It has been observed that T2D is seen more often in offspring of T2D mothers rather than fathers. This could be attributed to parent-of-origin effects, wherein the phenotypic effect of the allele depends on its parental origin; Therefore, a preferred maternal or paternal transmission of risk genotypes is observed, accompanied by differential epigenetic programming (where the DNA code is unchanged but the reading is affected by environmental factors) of paternal and maternal alleles and gene expression discordance. This could also relate to fetal programming during the intrauterine period. Conventional GWAS studies using case-control design could miss such effects.

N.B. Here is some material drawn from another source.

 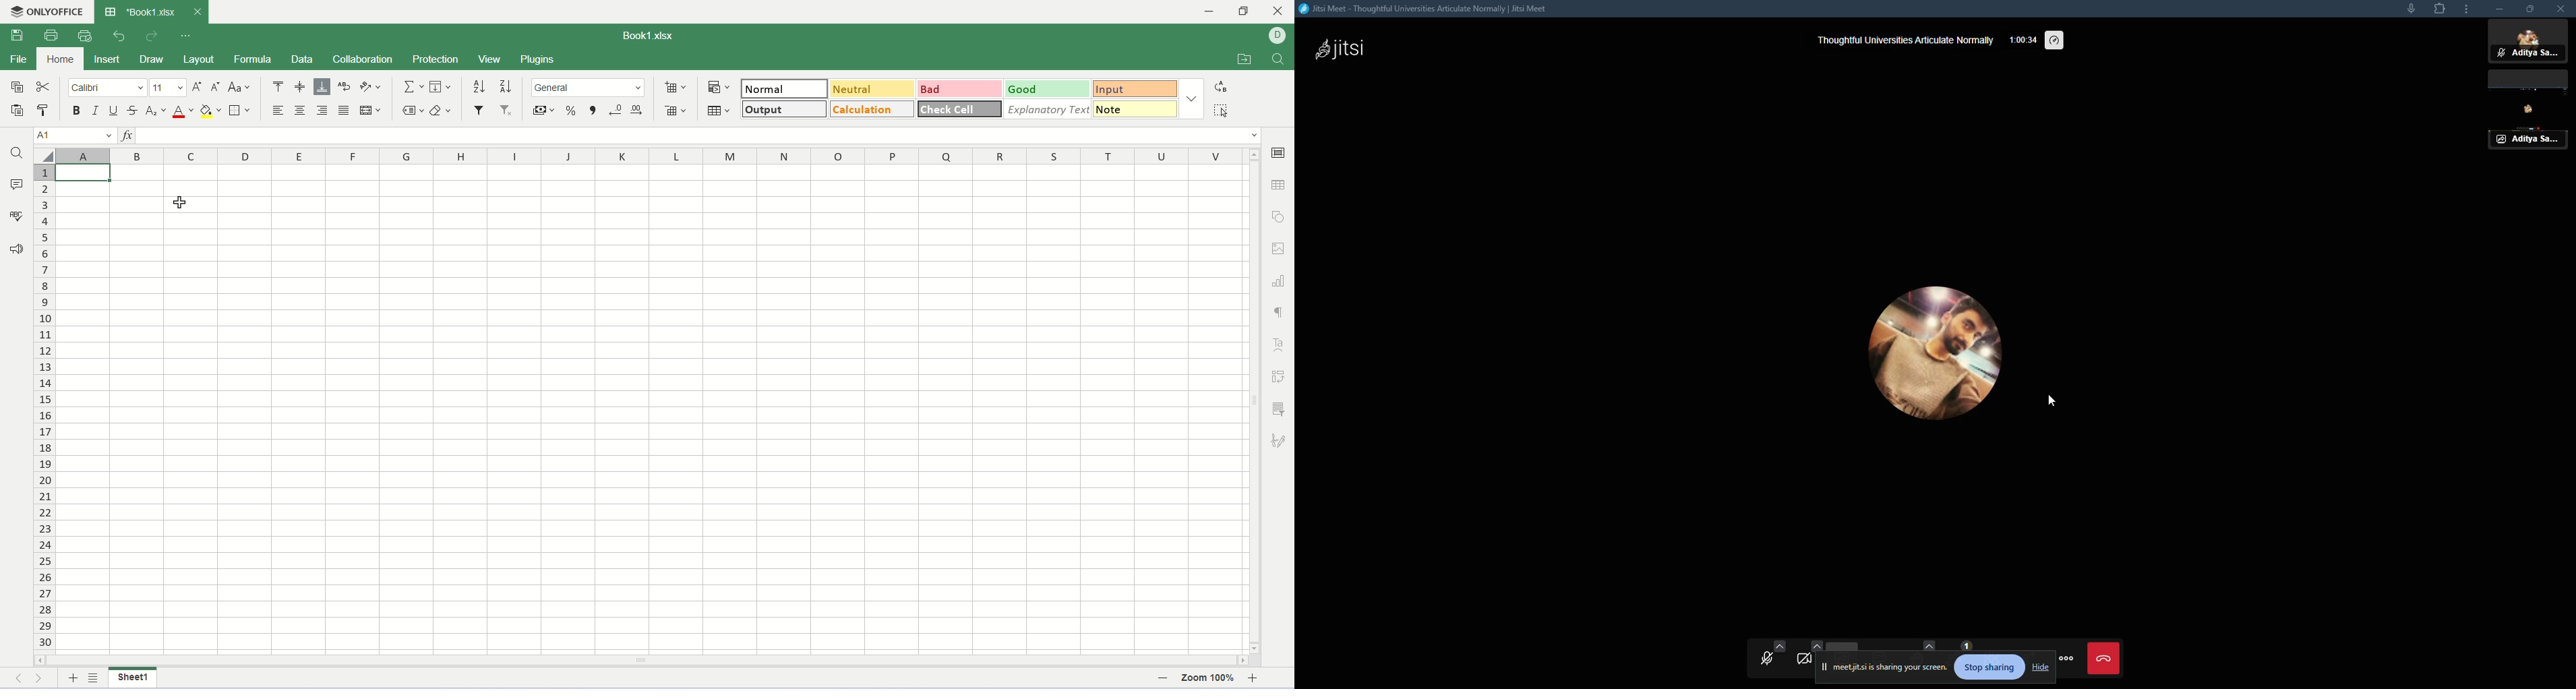 What do you see at coordinates (874, 109) in the screenshot?
I see `calculation` at bounding box center [874, 109].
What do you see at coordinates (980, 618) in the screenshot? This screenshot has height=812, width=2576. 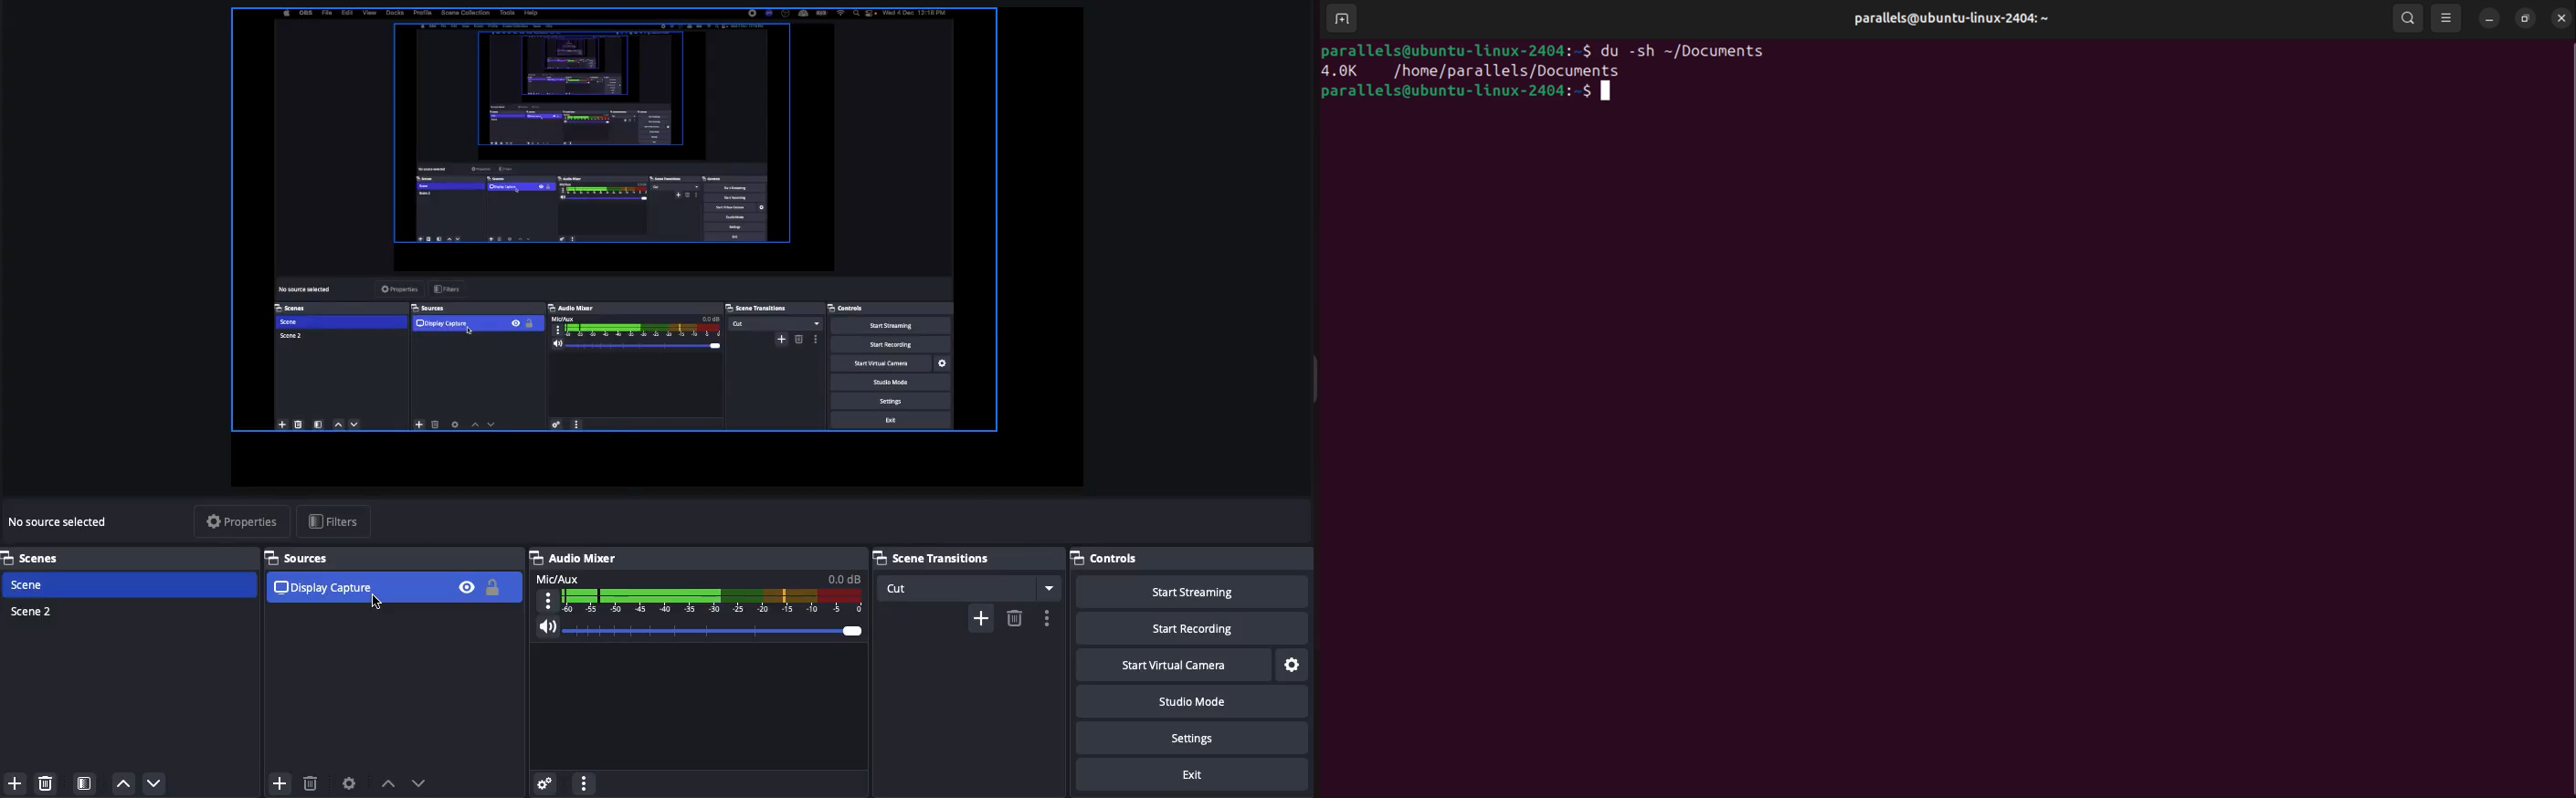 I see `add` at bounding box center [980, 618].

We will here use global genetic, epigenetic and transcriptomic data from large family cohorts to identify such effects. Subsequently, we will explore whether these loci affect gene expression in a parent of origin manner in relevant adult and fetal tissues – pancreas, liver, kidney, muscle, adipose tissue, placenta and cord blood to understand their role in fetal programming and development as well as relationship to diabetes in later life.

Another source of missing heritability could be de novo mutations. An estimated 70 new mutations arise in the human diploid genome each generation. The role of de novo mutations in diabetes has however been largely unexplored, mostly because of lack of family materials. We will, in this project also investigate de novo mutations as well as their parental specific transmissions and association with diabetes.

New genetic risk variants can help us understand the biology of the disease and point to new mechanisms that lead to disease development.